Suetonius in Book about Schoolteachers:
Marcus Verrius Flaccus, a freedman, was renowned for his methods of teaching. He used to make his students compete against one another in contests in order to stiulate their minds and encourage them to study. He gave them a topic on which to write an essay and then awarded a prize to the author of the best essay. The prize was always an old book, valuable for its beauty or rareness.
 
 
 
Pliny the Younger, Epistles 4.13:
 
A paraphrase: Discussing why students did not attend school in their home town, the author raises the point of the difficulty of finding teachers and then finding ways to pay them. He himself offered to subsidize teachers but feared that the governing officials would find a way to divert the money. His solution is to give to parents alone the authority to hire teachers so they children can learn where they are born and grow to love their land.
A summary of the day of a schoolboy
Rise before dawn, wash hands and face, don the tunica and belt, grease down the hair and comb it.
Don scarf, cloak and rain cloak ( if needed)

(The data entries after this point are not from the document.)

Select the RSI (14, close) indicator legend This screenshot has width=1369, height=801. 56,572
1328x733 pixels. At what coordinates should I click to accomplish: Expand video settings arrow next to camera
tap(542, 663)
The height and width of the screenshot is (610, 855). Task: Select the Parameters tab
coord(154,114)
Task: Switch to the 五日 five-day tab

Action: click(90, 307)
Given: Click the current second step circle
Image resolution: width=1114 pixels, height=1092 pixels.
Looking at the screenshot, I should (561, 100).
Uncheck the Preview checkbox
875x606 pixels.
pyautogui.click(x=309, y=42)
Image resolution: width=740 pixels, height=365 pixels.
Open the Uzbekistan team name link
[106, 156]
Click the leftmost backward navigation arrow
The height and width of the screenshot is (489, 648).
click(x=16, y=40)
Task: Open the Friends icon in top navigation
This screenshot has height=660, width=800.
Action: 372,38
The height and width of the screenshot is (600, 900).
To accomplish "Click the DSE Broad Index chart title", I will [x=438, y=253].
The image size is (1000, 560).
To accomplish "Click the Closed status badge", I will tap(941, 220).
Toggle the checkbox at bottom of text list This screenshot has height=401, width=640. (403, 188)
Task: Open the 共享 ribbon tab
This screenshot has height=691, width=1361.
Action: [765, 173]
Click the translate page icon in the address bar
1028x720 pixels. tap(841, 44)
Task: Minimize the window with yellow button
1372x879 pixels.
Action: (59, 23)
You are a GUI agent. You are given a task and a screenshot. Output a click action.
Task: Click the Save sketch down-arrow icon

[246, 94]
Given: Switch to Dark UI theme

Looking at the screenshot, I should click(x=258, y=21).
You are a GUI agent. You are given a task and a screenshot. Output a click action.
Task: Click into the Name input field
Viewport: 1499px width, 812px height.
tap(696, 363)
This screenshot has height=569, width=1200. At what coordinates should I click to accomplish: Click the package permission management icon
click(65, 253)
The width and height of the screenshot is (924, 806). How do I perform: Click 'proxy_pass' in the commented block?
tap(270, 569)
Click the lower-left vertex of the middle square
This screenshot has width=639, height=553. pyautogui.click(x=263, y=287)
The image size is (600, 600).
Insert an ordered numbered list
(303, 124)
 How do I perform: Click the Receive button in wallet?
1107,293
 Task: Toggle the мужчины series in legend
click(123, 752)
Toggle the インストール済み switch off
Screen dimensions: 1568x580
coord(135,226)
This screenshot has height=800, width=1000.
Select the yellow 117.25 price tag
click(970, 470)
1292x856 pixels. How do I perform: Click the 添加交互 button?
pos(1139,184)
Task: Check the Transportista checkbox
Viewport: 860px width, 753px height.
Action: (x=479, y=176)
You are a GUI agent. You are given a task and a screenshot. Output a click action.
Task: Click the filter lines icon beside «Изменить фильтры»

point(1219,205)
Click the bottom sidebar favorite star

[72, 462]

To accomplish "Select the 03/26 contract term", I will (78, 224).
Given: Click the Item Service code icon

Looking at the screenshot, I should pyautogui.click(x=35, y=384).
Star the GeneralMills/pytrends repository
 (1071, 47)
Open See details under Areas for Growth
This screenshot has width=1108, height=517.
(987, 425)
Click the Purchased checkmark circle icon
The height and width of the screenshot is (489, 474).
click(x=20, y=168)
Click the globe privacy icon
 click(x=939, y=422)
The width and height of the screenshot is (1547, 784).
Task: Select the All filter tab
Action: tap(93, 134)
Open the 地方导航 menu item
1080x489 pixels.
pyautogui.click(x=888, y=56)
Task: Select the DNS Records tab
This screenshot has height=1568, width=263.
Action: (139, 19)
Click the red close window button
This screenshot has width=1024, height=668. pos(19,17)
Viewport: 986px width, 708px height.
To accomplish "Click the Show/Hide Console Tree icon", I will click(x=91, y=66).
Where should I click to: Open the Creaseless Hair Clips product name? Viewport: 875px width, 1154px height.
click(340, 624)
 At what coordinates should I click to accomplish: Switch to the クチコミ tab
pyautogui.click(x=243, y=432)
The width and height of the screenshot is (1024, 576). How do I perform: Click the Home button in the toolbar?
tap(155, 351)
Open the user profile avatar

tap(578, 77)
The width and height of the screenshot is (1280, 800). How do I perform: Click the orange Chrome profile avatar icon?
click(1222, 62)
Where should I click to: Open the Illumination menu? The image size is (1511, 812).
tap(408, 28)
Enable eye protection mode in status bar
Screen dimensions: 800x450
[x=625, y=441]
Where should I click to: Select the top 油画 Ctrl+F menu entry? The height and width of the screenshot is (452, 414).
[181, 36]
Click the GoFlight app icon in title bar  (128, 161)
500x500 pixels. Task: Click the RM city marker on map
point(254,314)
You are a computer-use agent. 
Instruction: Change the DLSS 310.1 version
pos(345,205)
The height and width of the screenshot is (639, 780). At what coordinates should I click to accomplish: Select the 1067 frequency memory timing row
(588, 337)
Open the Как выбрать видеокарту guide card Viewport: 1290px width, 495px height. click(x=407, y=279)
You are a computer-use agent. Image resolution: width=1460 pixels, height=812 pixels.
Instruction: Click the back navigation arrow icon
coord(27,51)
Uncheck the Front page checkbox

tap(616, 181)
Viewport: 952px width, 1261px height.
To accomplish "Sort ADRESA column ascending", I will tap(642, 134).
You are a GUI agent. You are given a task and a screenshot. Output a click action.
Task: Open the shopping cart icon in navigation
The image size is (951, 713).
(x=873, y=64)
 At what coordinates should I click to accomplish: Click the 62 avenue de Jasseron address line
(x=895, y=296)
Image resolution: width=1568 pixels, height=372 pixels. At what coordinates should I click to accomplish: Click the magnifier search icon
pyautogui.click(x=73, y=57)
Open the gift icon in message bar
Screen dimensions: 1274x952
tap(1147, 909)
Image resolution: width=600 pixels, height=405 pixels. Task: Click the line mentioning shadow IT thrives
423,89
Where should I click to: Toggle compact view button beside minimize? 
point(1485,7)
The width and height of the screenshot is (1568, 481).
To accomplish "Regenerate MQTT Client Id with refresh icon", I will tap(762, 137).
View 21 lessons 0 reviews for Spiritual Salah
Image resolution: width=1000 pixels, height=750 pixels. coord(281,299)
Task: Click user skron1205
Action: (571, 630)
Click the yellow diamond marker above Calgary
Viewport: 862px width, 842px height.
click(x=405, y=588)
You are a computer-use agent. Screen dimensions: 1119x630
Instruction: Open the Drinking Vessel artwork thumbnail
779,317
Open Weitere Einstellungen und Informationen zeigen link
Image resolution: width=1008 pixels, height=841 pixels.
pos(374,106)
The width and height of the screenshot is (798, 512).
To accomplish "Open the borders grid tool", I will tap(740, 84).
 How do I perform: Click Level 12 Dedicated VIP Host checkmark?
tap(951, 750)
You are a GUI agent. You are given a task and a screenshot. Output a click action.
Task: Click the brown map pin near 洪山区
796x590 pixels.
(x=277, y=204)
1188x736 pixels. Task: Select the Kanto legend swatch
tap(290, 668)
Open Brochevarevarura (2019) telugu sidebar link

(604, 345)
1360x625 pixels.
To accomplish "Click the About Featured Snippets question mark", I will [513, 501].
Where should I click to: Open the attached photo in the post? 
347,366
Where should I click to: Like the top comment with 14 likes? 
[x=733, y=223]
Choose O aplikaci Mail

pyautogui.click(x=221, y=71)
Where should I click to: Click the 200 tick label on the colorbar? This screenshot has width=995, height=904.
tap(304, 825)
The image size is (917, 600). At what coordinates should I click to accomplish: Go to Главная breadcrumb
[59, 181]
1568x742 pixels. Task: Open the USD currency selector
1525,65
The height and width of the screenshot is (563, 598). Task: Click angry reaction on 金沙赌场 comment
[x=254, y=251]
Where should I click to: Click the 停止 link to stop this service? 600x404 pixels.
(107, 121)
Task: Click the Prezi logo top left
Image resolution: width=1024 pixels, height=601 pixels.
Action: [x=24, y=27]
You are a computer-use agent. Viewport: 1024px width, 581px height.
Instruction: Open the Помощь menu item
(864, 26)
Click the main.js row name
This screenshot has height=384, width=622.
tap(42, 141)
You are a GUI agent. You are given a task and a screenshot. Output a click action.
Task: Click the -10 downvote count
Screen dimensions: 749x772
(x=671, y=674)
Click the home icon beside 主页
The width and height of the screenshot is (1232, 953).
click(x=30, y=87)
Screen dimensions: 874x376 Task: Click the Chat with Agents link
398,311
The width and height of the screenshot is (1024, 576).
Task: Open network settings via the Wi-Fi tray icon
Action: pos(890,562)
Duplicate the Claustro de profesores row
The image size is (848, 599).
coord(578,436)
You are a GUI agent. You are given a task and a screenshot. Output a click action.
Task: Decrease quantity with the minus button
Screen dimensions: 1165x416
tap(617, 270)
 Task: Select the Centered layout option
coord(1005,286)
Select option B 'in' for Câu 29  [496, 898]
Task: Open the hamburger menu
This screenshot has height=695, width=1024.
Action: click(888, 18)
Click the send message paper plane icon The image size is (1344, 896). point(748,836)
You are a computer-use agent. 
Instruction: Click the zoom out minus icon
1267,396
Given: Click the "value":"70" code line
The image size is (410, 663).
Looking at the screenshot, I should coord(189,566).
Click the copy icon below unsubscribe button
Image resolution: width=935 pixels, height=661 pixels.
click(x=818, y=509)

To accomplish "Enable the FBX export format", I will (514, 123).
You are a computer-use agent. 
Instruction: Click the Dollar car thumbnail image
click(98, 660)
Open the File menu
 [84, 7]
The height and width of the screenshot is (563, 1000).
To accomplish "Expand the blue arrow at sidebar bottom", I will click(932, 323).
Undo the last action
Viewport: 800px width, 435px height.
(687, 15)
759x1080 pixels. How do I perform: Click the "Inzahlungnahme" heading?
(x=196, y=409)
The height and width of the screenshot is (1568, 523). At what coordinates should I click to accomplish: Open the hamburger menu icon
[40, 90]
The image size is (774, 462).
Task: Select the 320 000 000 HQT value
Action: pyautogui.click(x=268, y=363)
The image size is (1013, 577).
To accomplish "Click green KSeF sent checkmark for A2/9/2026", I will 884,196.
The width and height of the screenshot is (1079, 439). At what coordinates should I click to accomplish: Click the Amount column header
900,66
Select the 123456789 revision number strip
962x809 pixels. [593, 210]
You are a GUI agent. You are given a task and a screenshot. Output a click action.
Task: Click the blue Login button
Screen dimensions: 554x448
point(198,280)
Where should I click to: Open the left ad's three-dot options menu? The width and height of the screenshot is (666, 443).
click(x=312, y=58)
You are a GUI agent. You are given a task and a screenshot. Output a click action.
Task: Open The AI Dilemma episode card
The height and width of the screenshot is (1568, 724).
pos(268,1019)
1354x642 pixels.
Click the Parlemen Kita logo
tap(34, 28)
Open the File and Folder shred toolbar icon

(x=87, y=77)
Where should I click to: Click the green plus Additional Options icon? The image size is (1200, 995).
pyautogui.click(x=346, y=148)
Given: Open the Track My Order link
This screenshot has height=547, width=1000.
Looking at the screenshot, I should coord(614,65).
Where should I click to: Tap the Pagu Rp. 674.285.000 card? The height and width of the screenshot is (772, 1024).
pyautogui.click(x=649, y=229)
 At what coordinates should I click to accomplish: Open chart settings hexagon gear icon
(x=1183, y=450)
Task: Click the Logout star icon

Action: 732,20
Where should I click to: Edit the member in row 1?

Greet parents and leave with paedagogus
Enter school, kiss teacher hello
Paedagogus hands over wax tablet, writing box and writing instruments
Smooth the wax and write the assigned sentence
Review, recite, write from dictations, decline parts of speech and parse sentences
Have lunch of bread, olives, cheese , dried figs and nuts with cold water
 
 
 
For the average man... from Petronius Satyricon 58:
 
I didn't learn geometry and literary criticism and useless nonsense like that. I learned how to read the letters on public inscriptions. I learned how to divide things into hundreds and work out percentages and I know weights, measures and currency.
 
 
 
Lower class families:
Most could not afford to pay a teacher and the children remained illiterate. Some were apprenticed to learn a trade.